Equal parts allegorical, rhetorical, and anecdotal,is -- the cover art compels a sports metaphor -- not a touchdown. It's not a touchdown because it's far more than that.
This post was published on the now-closed HuffPost Contributor platform. Contributors control their own work and posted freely to our site. If you need to flag this entry as abusive, send us an email.

1. The Irrationalist, Suzanne Buffam (Canarium Books, 2010). These poems ruminate. They're aphoristic, and the intelligence behind them is robust enough (with room to spare) to command the sort of attention aphorism requires.
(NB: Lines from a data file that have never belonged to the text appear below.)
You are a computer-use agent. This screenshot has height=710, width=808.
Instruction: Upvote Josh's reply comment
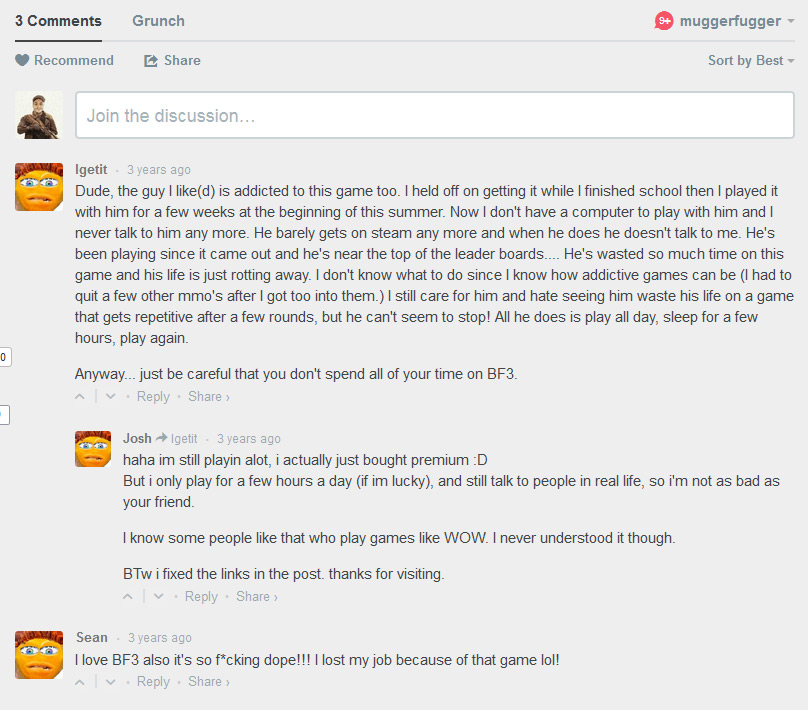point(129,597)
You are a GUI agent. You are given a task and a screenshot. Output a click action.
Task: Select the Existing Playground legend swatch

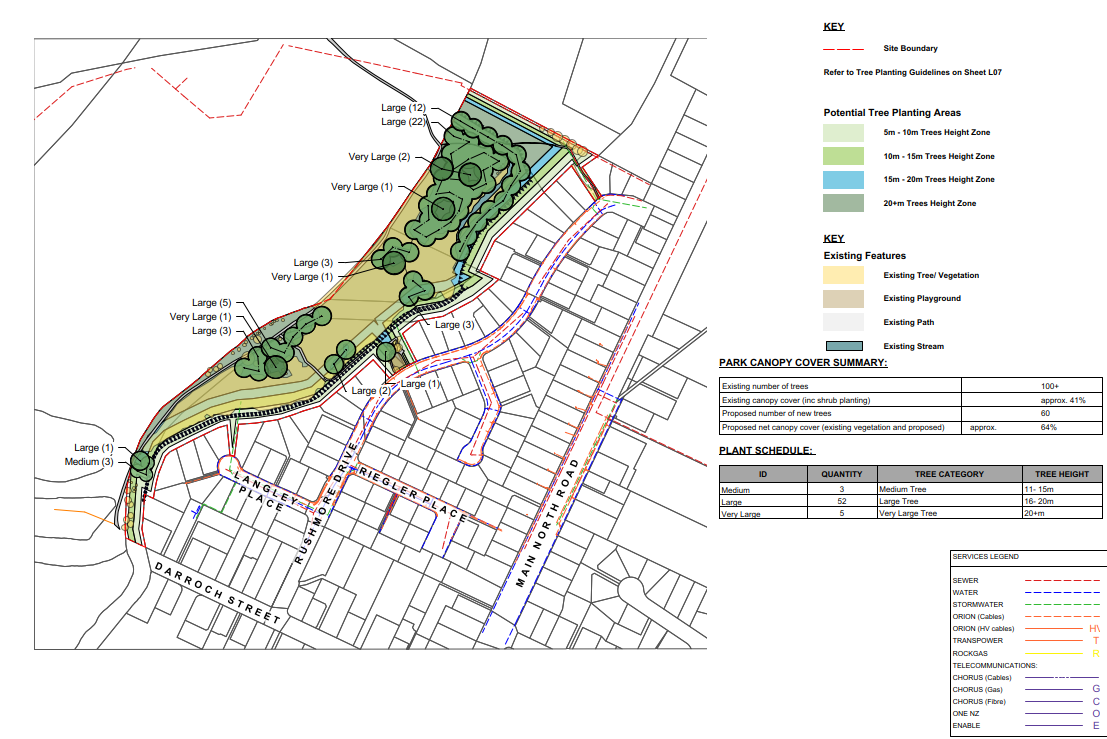[x=842, y=299]
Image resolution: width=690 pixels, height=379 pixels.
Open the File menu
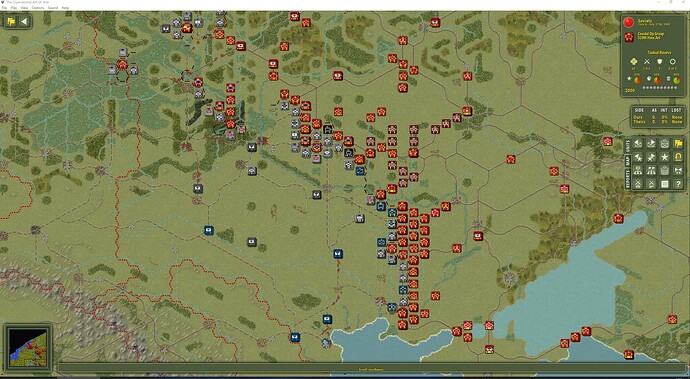point(4,8)
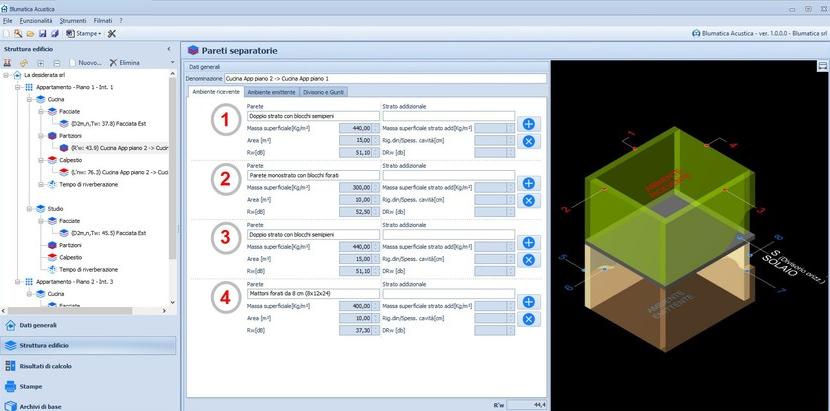Viewport: 830px width, 411px height.
Task: Click blue X button beside wall 4
Action: click(x=528, y=319)
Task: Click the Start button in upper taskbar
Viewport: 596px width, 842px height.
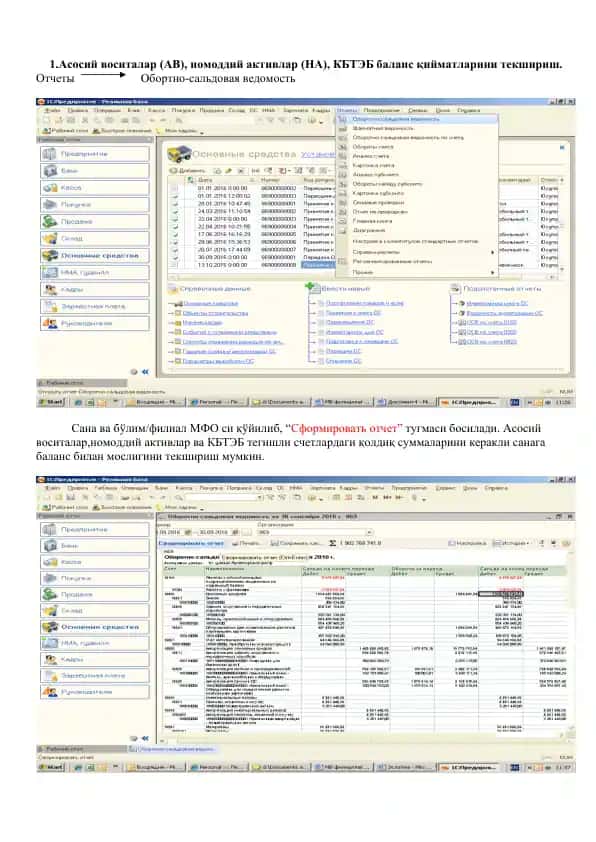Action: (52, 402)
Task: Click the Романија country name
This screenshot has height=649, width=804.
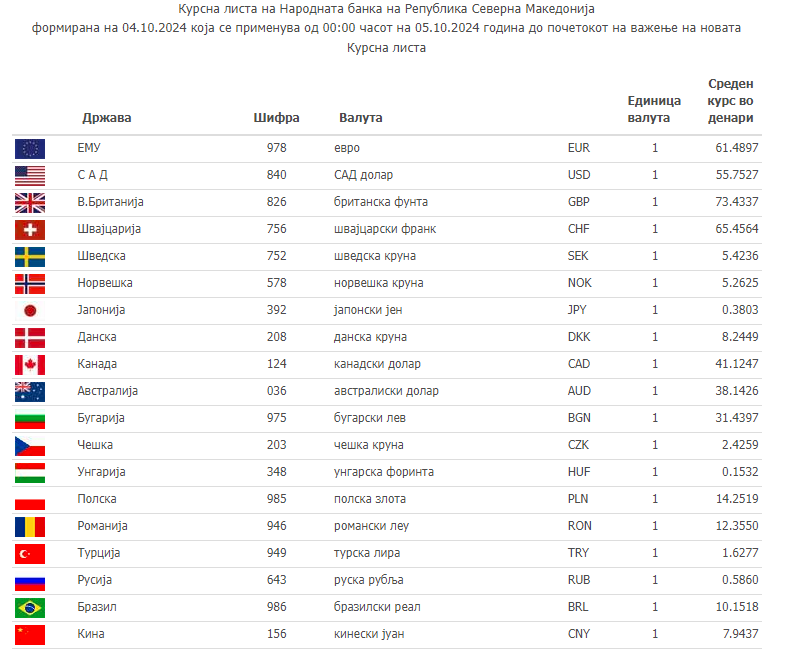Action: [102, 526]
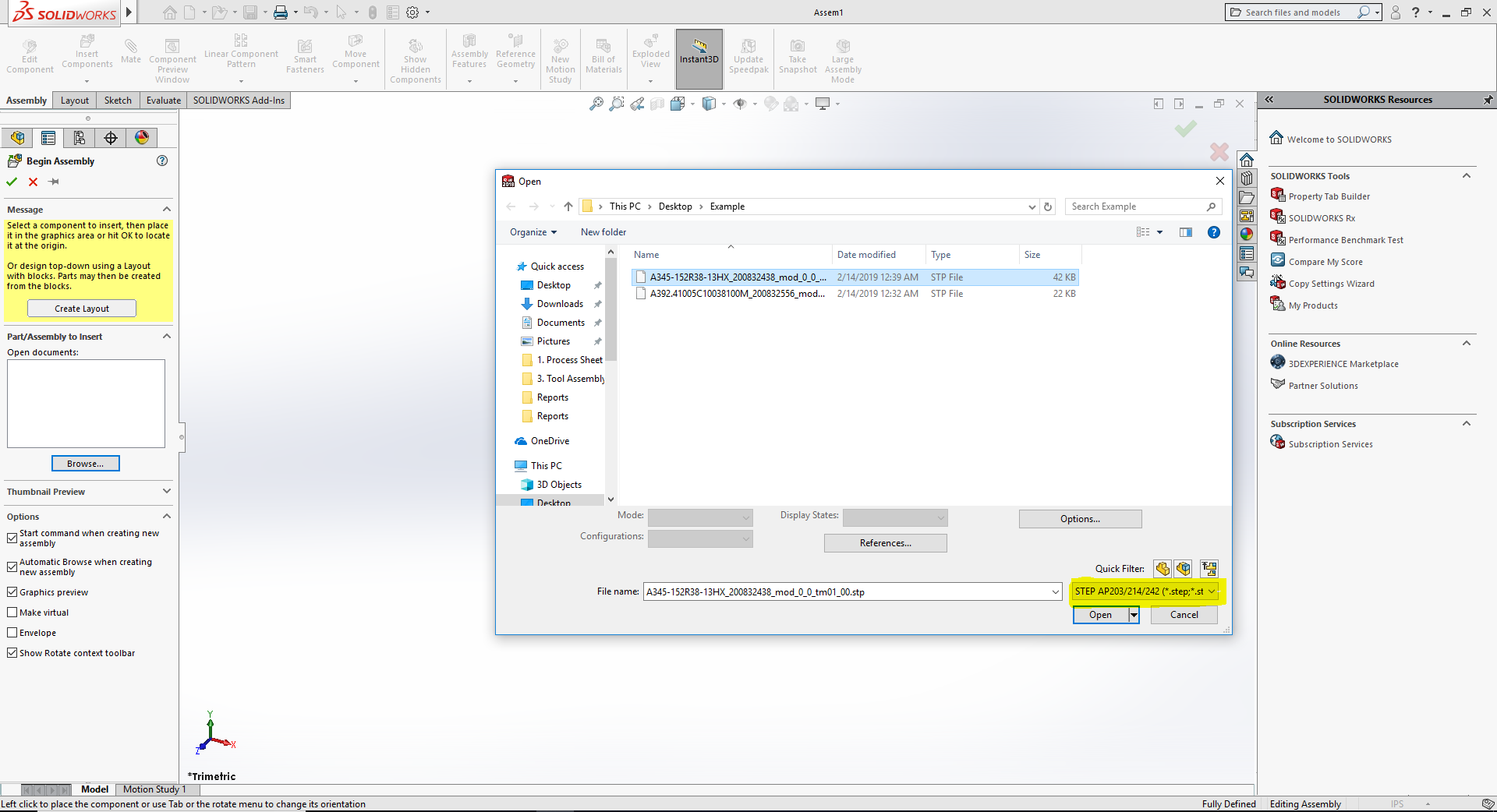
Task: Expand the Thumbnail Preview section
Action: click(166, 492)
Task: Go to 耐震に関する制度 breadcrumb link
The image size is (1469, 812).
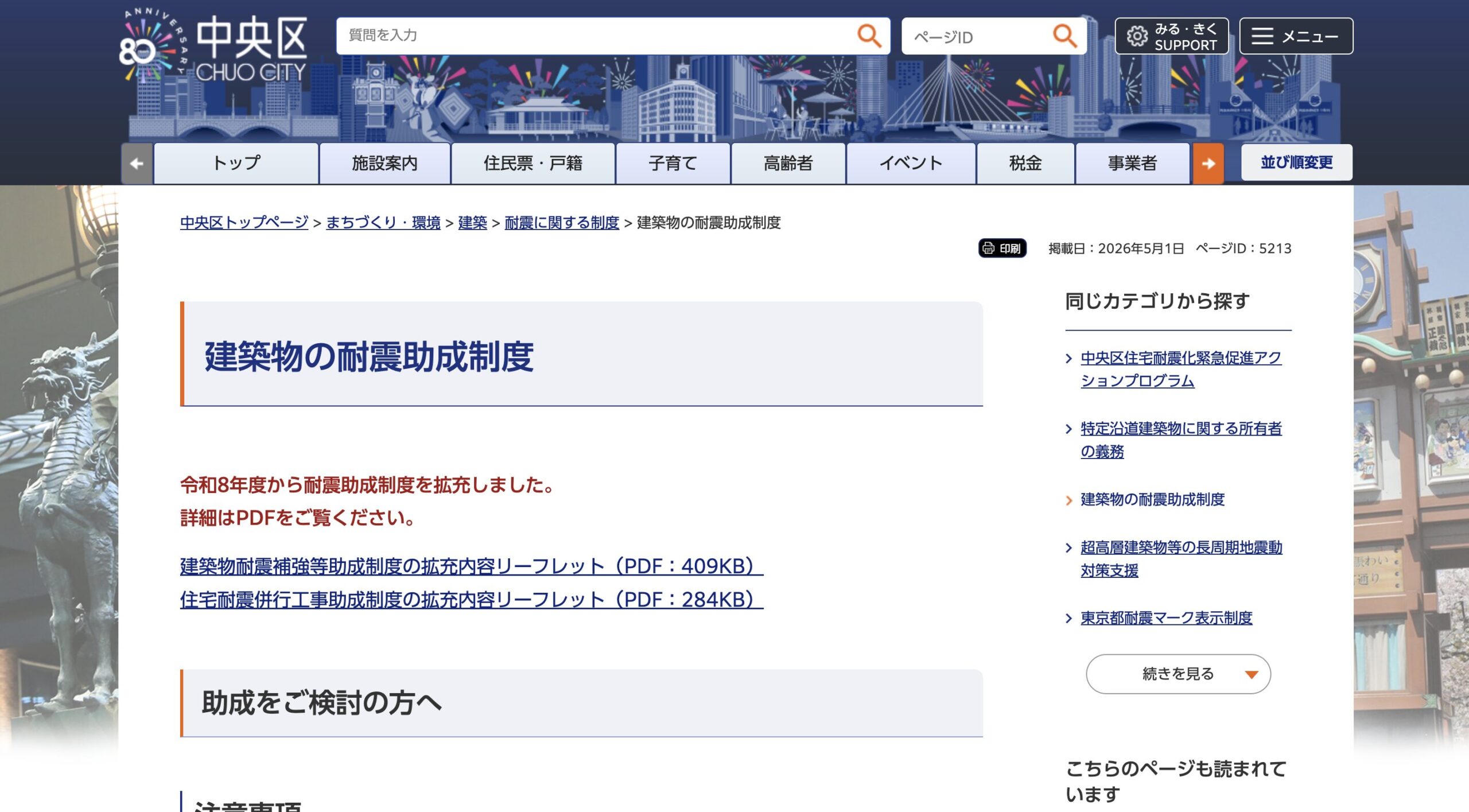Action: pyautogui.click(x=561, y=223)
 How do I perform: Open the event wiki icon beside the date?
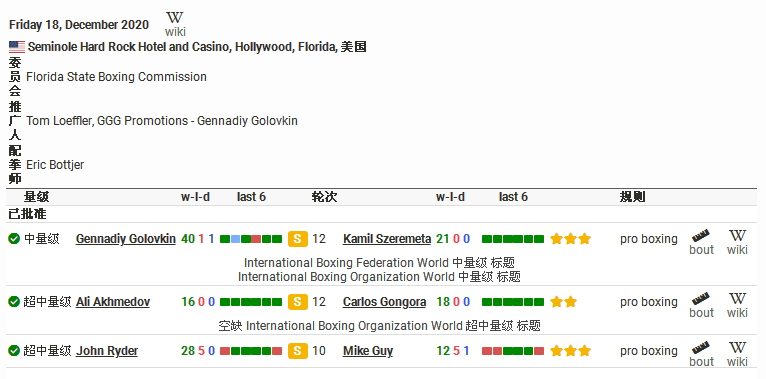175,24
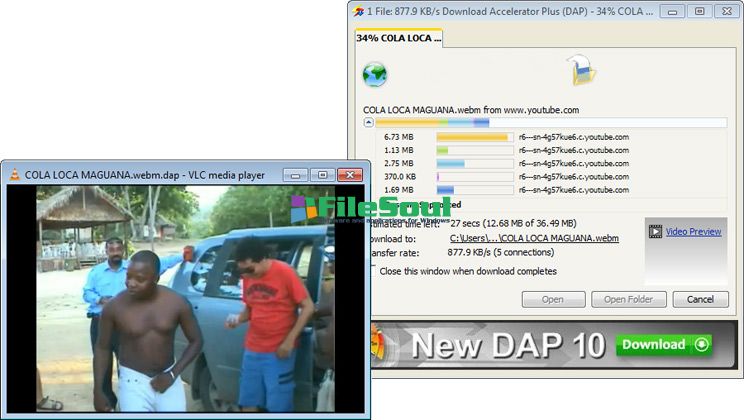Click the Video Preview film icon
744x420 pixels.
click(x=655, y=231)
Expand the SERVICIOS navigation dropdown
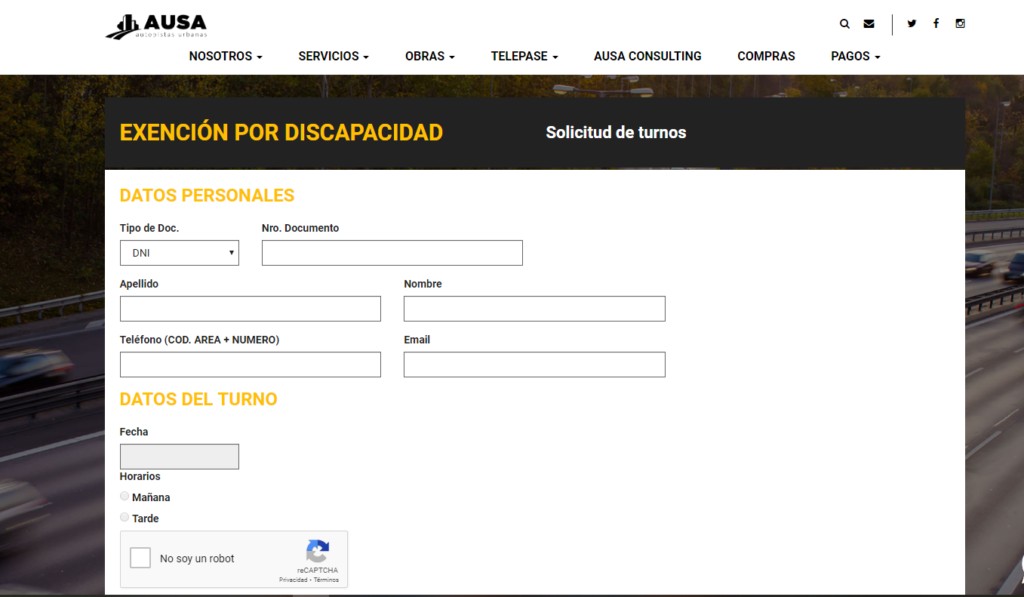1024x597 pixels. point(333,56)
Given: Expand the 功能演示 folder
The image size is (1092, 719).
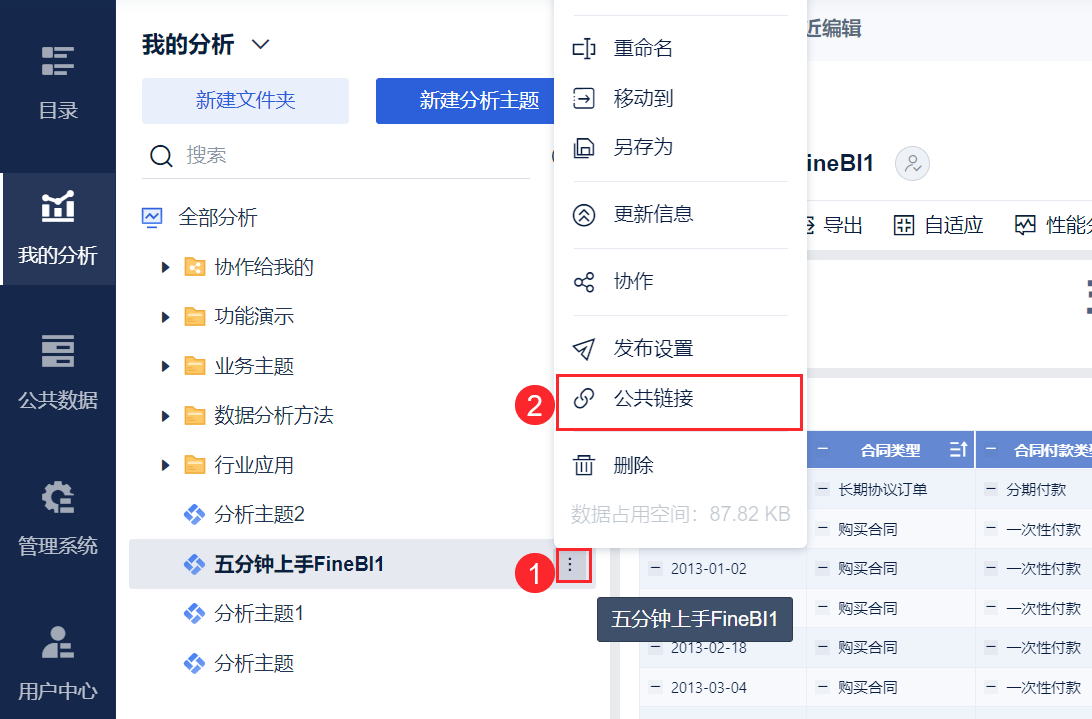Looking at the screenshot, I should [x=166, y=317].
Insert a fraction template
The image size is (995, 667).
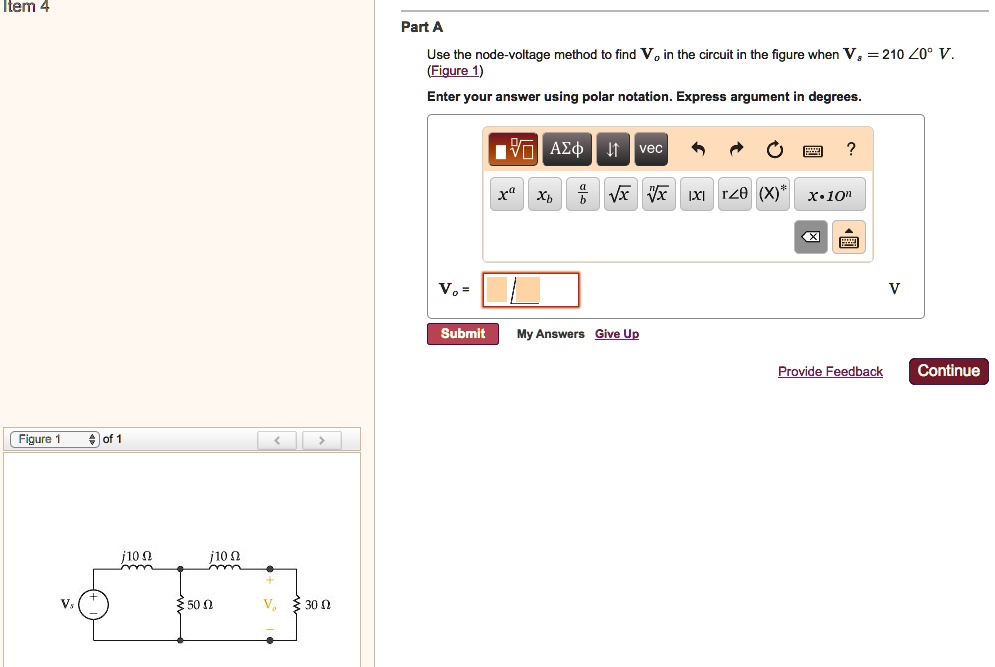[x=582, y=194]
If the traditional lyric-narrative form of parataxis is dead -- and it is, and it should be -- discursive, hypotactic poetry like this is what's saved us all. Buffam impresses with her wisdom, grace, and generosity: This is warm, engaging poetry and it deserves the broadest possible audience. [Excerpt: from "Little Commentaries"].

2. Duties of an English Foreign Secretary, MacGregor Card (Fence Books, 2009). These poems read as the oration of a speaker one step from Lear-worthy madness. Yet that one step is critical; a lot can be done in the liminal space between sanity and its opposite, and Card does just about all of it. The scope of this work is exquisite, as is its novel reification of the metaphysical tug-of-war between two equally-entrancing illusions: Control of one's environment, and self-control. These are the words one might utter if one were a remarkably talented poet and also, sidebar, were bleeding out. Without question, there's a terrible beauty in this book. [Excerpt: "The Libertine's Punishment"].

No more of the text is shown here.